Consider the following hypothetical lottery scheme. A player pays a dollar for a lottery ticket. On the ticket he has to mark a number between 1 and 100. When sufficient number of tickets was sold, the single "lucky number" is drawn randomly using a lotto machine, and half of the proceeds from ticket sales are shared equally among all tickets that bet on that number. The other half goes to charity.
Now, given the whole "charity" deal, the amount of money going into the lottery is greater than the amount of money paid back, hence the game is obviously disadvantageous for the players. The expected returns of an average ticket are just $0.5, hence "the house always wins", and "lottery is a tax on people who do not understand probability theory", as they say. Right? It turns out things are not that simple.
Suppose there are 100 000 people in the country who play this lottery, each one buying a single ticket. Let us imagine that, for some reason, everyone who plays the lottery is extremely superstitious and will never bet on the number 13 because it is universally despised as unlucky. Knowing that, let us now go and buy a single ticket, betting on 13. Behold: we have just paid one dollar for a 1% chance to win 50 000 dollars! Indeed, there is a 1% chance the lottery machine will draw 13 as the winning number and if this happens we will be the only candidate for receiving the whole winning fund - $50 000 in our case. Consequently, the expected returns for our ticket are $50 000 x 0.01 = $500, and the bet is well worth its price.
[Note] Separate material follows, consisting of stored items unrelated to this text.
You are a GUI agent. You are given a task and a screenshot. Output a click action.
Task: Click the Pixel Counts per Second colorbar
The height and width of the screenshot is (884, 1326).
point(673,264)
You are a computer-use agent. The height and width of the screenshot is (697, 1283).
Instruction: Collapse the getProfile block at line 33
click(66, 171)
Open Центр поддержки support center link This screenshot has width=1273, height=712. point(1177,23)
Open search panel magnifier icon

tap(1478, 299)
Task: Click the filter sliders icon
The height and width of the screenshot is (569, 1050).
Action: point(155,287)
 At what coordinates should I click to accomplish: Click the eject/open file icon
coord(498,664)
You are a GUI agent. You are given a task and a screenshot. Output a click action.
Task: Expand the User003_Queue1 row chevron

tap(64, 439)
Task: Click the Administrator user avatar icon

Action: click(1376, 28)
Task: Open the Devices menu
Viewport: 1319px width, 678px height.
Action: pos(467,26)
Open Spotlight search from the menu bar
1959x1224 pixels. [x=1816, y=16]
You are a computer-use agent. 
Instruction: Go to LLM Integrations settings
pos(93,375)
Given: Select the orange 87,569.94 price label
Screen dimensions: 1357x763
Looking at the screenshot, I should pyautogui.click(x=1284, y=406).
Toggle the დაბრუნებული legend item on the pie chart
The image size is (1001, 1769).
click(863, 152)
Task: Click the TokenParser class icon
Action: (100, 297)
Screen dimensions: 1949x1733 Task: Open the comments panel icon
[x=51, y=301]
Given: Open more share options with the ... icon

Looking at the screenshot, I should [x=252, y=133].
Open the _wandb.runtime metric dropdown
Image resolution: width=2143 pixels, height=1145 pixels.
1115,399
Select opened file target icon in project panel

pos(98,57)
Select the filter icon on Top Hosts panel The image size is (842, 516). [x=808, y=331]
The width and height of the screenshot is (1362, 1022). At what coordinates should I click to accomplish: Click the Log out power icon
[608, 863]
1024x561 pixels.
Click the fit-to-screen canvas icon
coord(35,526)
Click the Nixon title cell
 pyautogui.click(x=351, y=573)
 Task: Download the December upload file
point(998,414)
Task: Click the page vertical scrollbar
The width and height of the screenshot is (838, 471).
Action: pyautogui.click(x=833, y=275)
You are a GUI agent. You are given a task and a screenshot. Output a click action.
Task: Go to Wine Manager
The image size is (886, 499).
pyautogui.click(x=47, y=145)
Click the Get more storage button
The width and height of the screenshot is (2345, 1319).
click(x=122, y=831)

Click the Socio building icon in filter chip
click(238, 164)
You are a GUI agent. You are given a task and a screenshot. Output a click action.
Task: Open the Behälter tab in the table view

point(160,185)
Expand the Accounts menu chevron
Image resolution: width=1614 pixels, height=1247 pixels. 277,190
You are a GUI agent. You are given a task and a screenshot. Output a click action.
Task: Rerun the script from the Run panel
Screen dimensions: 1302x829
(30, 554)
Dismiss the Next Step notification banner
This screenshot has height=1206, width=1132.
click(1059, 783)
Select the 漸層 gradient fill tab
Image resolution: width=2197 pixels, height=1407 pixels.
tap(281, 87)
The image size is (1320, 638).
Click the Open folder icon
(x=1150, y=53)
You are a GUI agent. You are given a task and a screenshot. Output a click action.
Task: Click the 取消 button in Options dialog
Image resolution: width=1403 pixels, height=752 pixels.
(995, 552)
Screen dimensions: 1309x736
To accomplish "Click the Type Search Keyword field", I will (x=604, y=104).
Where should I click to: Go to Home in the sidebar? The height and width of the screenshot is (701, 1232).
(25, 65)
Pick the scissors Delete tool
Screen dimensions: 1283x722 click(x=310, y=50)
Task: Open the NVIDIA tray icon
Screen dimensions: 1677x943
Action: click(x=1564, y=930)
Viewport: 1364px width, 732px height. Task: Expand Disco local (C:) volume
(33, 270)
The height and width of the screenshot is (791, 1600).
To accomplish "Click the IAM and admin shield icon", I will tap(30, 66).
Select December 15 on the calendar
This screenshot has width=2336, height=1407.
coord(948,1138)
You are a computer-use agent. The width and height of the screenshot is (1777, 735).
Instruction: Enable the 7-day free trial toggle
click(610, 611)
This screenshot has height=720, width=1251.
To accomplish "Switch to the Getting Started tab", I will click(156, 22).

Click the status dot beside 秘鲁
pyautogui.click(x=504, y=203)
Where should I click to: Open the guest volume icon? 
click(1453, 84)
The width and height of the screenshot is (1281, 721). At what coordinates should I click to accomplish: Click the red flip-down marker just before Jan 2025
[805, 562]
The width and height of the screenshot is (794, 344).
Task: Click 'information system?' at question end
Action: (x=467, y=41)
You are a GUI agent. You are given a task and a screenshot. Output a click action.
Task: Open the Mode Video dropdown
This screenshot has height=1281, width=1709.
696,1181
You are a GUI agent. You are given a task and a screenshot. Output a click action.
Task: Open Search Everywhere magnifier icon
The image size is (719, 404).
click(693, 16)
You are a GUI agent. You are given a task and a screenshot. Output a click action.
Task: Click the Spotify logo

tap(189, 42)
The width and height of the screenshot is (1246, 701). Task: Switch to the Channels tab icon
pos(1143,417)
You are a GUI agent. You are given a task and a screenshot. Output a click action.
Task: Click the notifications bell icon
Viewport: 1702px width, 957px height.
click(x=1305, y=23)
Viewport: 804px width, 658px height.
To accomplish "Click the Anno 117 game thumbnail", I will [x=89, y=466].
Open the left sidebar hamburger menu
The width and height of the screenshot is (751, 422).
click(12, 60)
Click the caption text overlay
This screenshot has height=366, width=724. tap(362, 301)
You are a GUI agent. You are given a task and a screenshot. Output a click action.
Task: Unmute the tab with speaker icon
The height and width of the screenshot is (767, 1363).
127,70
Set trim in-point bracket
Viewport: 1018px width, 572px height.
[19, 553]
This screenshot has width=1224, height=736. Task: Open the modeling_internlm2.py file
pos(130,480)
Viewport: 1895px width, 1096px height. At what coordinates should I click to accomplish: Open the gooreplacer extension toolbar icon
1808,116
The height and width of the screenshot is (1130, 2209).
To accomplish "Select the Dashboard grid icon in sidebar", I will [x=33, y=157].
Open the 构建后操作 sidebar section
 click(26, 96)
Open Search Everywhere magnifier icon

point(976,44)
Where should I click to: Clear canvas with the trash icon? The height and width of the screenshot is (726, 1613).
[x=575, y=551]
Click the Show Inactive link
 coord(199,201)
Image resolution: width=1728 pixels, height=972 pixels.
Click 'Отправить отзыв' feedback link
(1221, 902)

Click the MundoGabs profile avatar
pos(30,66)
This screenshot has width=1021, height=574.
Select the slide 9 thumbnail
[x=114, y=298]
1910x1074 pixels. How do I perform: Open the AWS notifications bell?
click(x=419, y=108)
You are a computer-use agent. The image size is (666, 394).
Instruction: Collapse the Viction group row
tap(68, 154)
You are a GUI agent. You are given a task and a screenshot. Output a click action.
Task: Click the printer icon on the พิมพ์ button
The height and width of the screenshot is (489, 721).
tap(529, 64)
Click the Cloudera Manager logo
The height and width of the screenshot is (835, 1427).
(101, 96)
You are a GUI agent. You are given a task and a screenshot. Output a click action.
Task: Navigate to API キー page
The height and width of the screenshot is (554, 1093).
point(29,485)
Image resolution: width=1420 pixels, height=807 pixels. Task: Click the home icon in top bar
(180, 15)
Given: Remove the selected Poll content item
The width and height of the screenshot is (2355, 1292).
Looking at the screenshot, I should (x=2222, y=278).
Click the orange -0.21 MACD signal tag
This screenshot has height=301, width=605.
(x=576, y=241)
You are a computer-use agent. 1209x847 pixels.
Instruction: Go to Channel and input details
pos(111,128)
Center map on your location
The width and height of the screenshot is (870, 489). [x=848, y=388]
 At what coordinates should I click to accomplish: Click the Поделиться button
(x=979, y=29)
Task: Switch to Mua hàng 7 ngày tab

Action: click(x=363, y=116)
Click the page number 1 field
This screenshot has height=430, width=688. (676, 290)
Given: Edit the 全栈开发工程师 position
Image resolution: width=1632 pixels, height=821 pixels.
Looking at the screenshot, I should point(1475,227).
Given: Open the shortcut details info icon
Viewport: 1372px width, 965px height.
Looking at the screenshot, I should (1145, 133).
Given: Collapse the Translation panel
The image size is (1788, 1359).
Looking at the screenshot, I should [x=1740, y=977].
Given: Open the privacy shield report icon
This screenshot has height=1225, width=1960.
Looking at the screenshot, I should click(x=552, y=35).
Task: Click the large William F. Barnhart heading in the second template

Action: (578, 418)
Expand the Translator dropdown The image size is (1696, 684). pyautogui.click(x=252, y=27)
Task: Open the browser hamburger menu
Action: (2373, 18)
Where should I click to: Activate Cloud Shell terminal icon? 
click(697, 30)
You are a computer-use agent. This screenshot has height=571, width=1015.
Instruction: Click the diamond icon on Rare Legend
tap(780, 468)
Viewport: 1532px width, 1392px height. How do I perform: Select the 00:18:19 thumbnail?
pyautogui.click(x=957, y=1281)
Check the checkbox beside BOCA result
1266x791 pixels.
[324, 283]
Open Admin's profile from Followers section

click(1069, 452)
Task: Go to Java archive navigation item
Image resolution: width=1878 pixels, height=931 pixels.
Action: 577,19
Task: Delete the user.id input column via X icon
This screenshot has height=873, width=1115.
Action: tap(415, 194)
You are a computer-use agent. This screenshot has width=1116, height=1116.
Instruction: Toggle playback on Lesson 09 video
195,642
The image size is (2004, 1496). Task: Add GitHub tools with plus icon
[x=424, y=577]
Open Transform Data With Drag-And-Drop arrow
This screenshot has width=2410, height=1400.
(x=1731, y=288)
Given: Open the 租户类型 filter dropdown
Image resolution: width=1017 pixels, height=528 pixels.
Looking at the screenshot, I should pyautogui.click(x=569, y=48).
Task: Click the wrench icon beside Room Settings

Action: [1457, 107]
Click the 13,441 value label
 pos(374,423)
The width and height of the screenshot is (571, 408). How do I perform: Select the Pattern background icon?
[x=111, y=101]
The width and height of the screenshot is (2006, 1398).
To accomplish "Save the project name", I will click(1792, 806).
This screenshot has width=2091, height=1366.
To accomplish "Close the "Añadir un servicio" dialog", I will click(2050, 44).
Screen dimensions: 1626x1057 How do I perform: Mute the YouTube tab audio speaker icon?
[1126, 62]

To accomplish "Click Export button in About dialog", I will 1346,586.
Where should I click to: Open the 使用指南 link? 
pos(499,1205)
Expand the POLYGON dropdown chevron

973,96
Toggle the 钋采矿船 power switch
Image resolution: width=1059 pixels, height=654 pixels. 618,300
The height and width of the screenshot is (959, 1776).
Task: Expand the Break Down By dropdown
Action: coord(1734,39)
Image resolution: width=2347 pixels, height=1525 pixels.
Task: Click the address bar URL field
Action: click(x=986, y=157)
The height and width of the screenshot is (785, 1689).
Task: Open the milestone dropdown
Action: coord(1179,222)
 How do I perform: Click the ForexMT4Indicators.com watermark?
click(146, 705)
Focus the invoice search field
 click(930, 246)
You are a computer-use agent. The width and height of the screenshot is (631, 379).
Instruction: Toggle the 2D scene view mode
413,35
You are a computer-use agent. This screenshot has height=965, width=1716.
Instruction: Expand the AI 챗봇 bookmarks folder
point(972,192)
In general, it is easy to show that betting on any number which is sufficiently unpopular, namely any number which less than 500 of the 100 000 participants will decide to bet on, results in positive expected returns (note that on average we expect about 1000 people to bet on a "random" number).
To highlight the concept a bit more, let us consider an even better hypothetical possibility. Let us say that all of the 100 000 lottery players decide to bet on their birth dates. This means that their bets would cover only the numbers between 1 and 31. The smart idea then would be to buy 69 tickets, betting on each of the remaining numbers (32..100). Such a bet costs $69 and wins the sum of $50 034 with probability 69%. The expected returns per each dollar invested are still around $500, but in addition you win with astonishing certainty.
Does this have anything to do with reality? It turns out it does. This article from 1980 (in Russian) studies the popular Soviet lottery "Sportloto", in which the players had to select 5 or 6 numbers from a grid of 36 or 45 numbers respectively (see illustration above). The drawing was performed, and the players who managed to guess enough numbers would share a portion of the lottery fund. Note that this is just a more elaborate variation of the "pick one out of 100" lottery above. And of course, psychological aspects play a large role in biasing players' number selections. People tend to prefer numbers towards the bottom of the grid to those on the first lines. People prefer smaller numbers to larger ones. And, most importantly, people tend to avoid picking regular patterns (e.g. all numbers in a sequence, or those forming a nice rectangle), as such combinations intuitively seem to be "too improbable to happen".
This results in a situation where betting on a "psychologically improbable" pattern of numbers may turn out to be profitable in terms of expected returns. The authors of the mentioned article actually used historical lottery drawing data to estimate the returns they would have if they would constantly participate in Sportloto using such patterns, and reported the ratio of winnings to spending of around 1.15 to 1.39.
This is not meant to encourage you to gamble (moreover, most lotteries do not work this way), but if you have to, do not underestimate the luckiness of the unlucky numbers.